“A journey of a thousand miles begins with a single step.” That Chinese proverb, and many sentiments like it, are famous around the world. Nonetheless, it is a call to action that can be extremely hard to follow.
Shooting For The Moon
If we are being honest, American culture is not much for single steps. We’re more into leaps and bounds. In fact, the word that more aptly captures the personality of the country would probably be “moonshot.” Americans still see the trip to the moon as one of our signature achievements and we rally around it whenever we find ourselves in a tight spot. President Obama called his program to end cancer a moonshot. Alphabet, Google’s parent company has called several of their initiatives moonshots. Most recently a variety of officials, including vice president Biden, have invoked the term when talking about a vaccine for the coronavirus.1 It’s become such a popular reminder of national achievement that Merriam Webster actually changed its definition this year. Moonshot used to mean something with extremely long odds, i.e. a long-shot. Now the definition has been expanded to mean something ‘monumental.’2
The Promise Of Greatness
When you look at fitness advertisements what do you see? Almost all of fitness advertising is focused on an end result that is nothing short of an amazing, total transformation. Almost every advertisement, every product, every supplement features a perfect, young, sculpted body with minimal fat and maximum definition. This eye-candy is presented as something that is totally within your grasp—for a price of course.

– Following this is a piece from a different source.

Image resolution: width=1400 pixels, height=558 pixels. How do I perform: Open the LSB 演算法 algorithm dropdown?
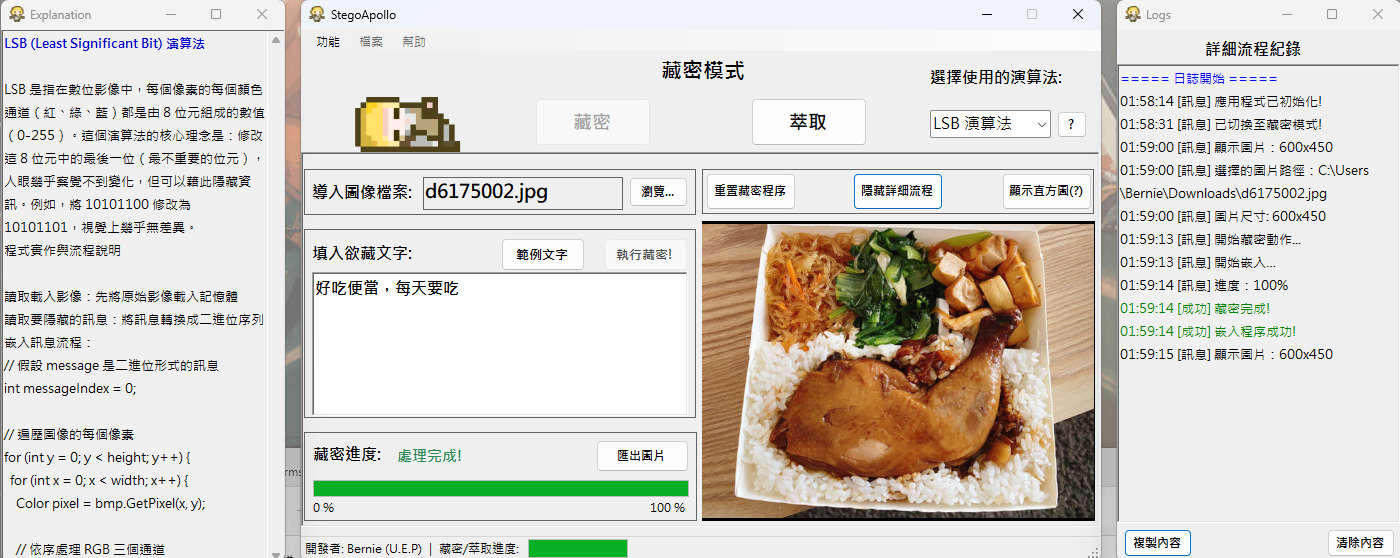(989, 124)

On a subconscious level, the ads are designed to give you the impression that it is all yours for the taking if you just go for it.
The reality is more complicated. Fitness models are not people who started working out six weeks ago and who were transformed by the magic of some product. They are people who, besides being naturally gifted, have spent years working on their bodies and who now get paid to maintain them by advertisers. The same holds true for personal trainers or yoga instructors or all the others who, as part of their brand, have an enviable physique. These people are exceptions rather than the norm and for the average person, achieving that kind of a physique is far from simple. It’s more like a moonshot.
Take That One Small Step
Striving for big things can be useful, of course. Shoot for the moon, as another saying goes, and you’ll land amongst the stars. However, there is a downside to constantly focusing on only mammoth efforts and fantastic achievements: there’s no appreciation for the little victories, for the small steps. They become obscured behind the grandiose outcomes. You hear that small diet changes helped so-and-so lose fifty pounds. You hear that ten minutes of meditation a day cured someone’s anxiety. You’re told that a daily walk ended someone’s arthritis pains. When the focus is always on the results, there’s simply no room to experience the journey. No one cheers the fact that a person made an important change in their life, that they moved forward.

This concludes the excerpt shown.